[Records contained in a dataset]
* * *

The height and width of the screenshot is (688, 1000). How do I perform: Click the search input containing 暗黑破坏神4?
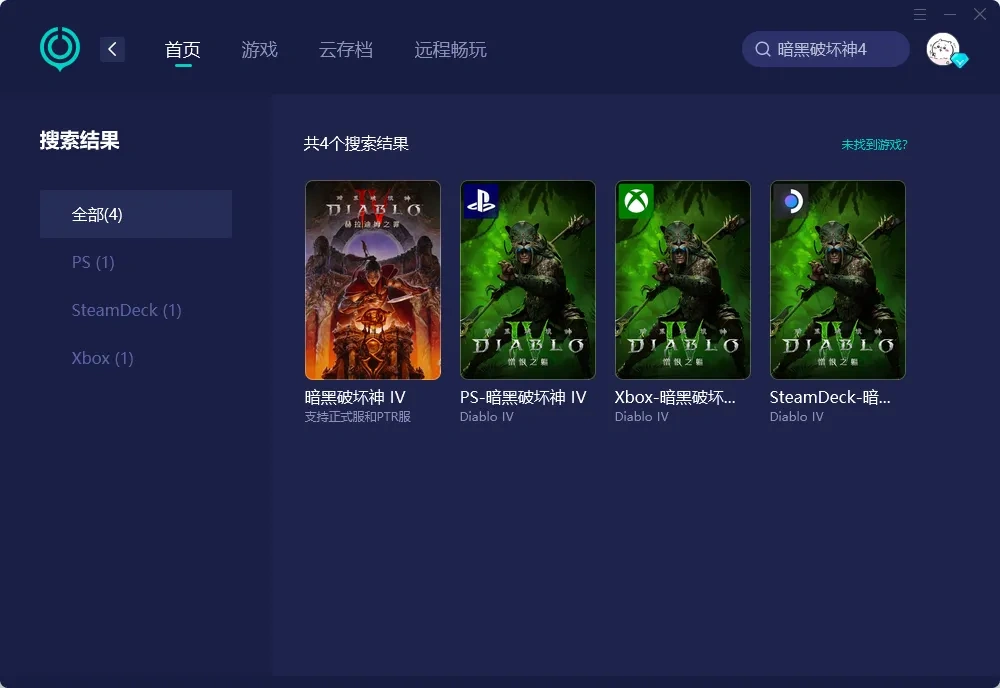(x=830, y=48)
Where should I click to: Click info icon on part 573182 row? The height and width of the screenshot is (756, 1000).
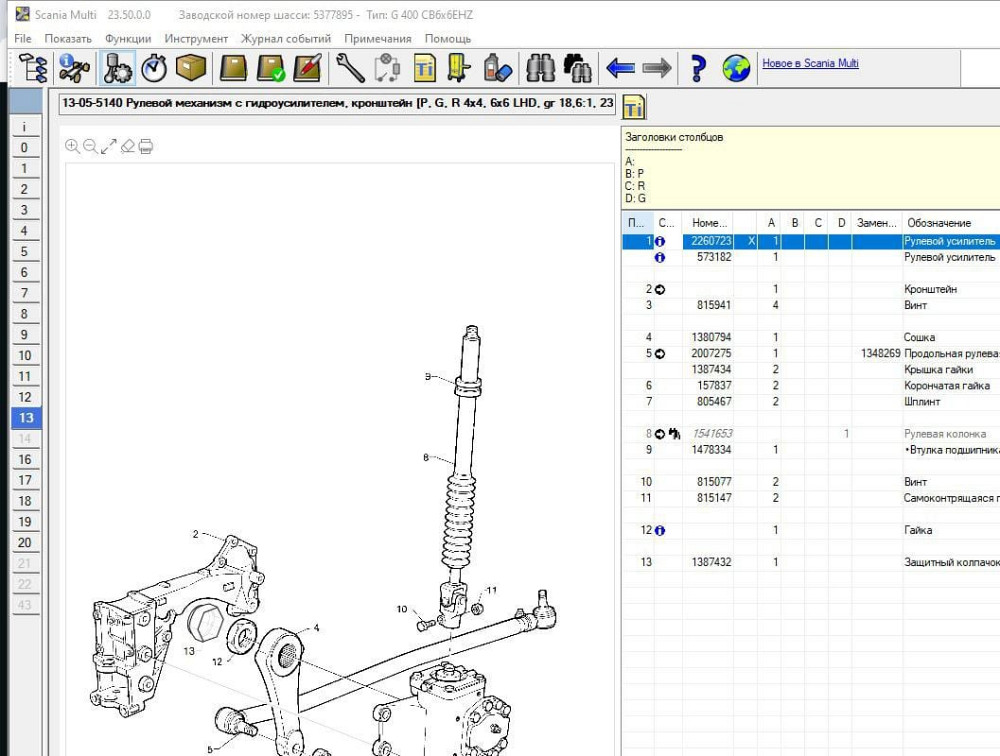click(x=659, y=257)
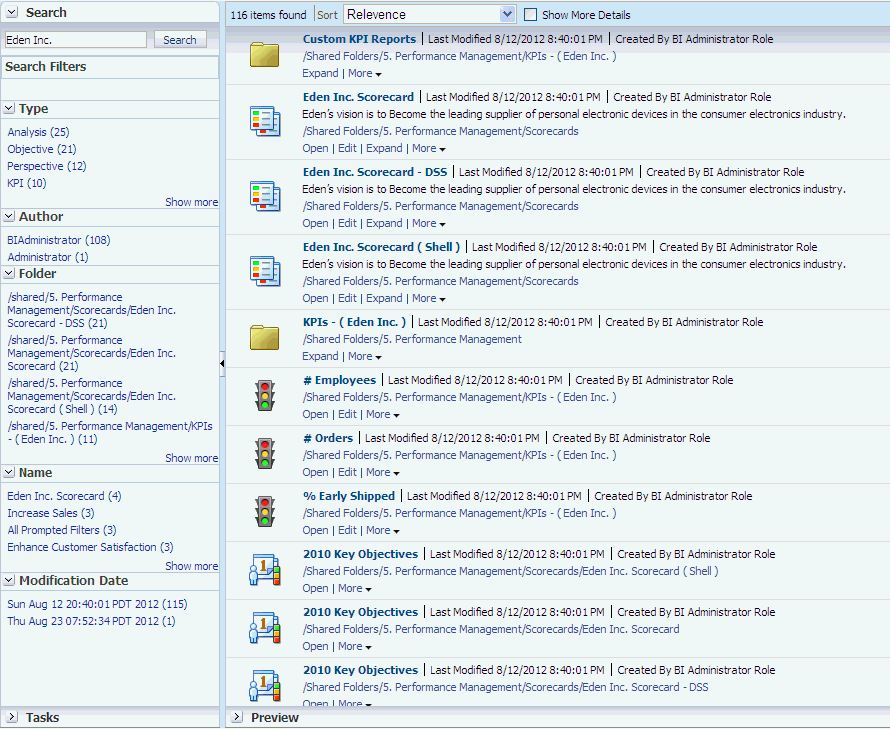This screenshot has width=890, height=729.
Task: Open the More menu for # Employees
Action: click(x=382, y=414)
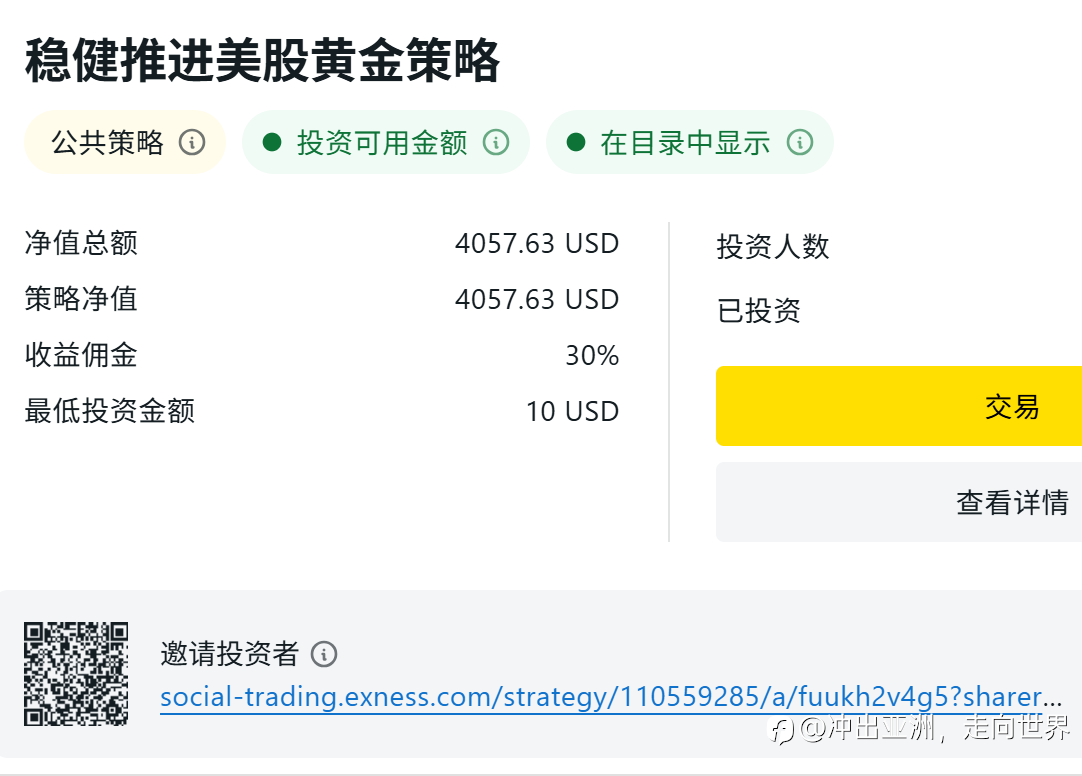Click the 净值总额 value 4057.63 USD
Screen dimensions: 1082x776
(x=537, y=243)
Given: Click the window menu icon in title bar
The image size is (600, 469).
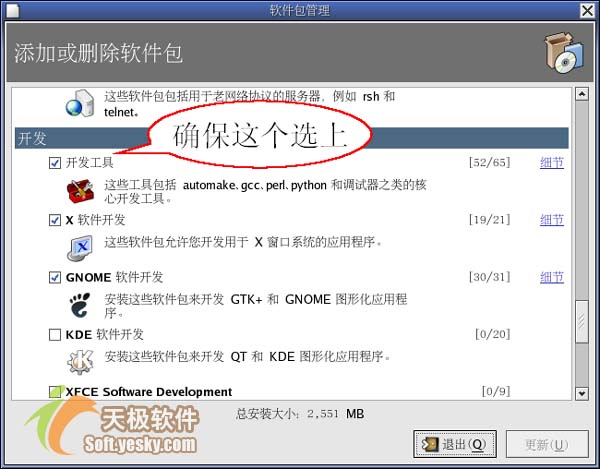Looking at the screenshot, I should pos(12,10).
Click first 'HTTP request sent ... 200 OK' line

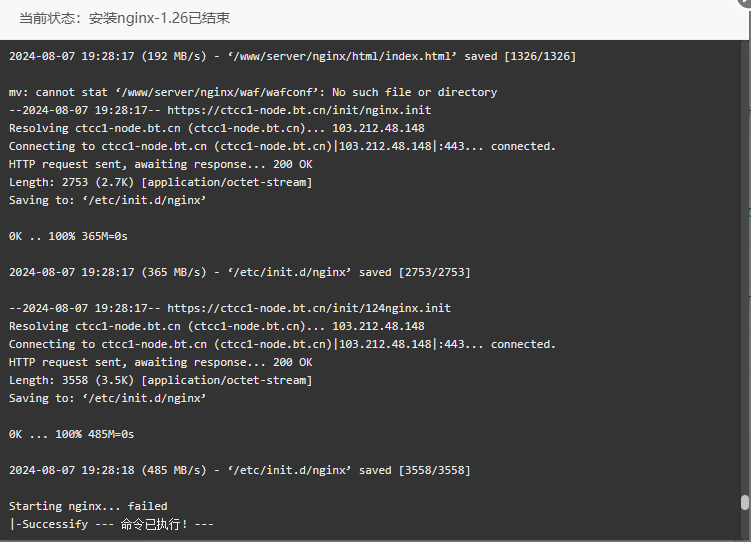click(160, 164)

* * *

**Exercise goal**:
Print the records again exactly. Skip every picture.

**Answer section**:
The height and width of the screenshot is (688, 1000). How do I perform: Click the search input containing 暗黑破坏神4?
(x=830, y=48)
Where should I click to: Click info icon on part 573182 row? The height and width of the screenshot is (756, 1000).
click(x=659, y=257)
This screenshot has width=890, height=729.
Task: Open the More menu for # Employees
Action: click(x=382, y=414)
Click the 净值总额 value 4057.63 USD
Screen dimensions: 1082x776
(x=537, y=243)
Given: Click the window menu icon in title bar
The image size is (600, 469).
Looking at the screenshot, I should pos(12,10).
Click first 'HTTP request sent ... 200 OK' line

click(160, 164)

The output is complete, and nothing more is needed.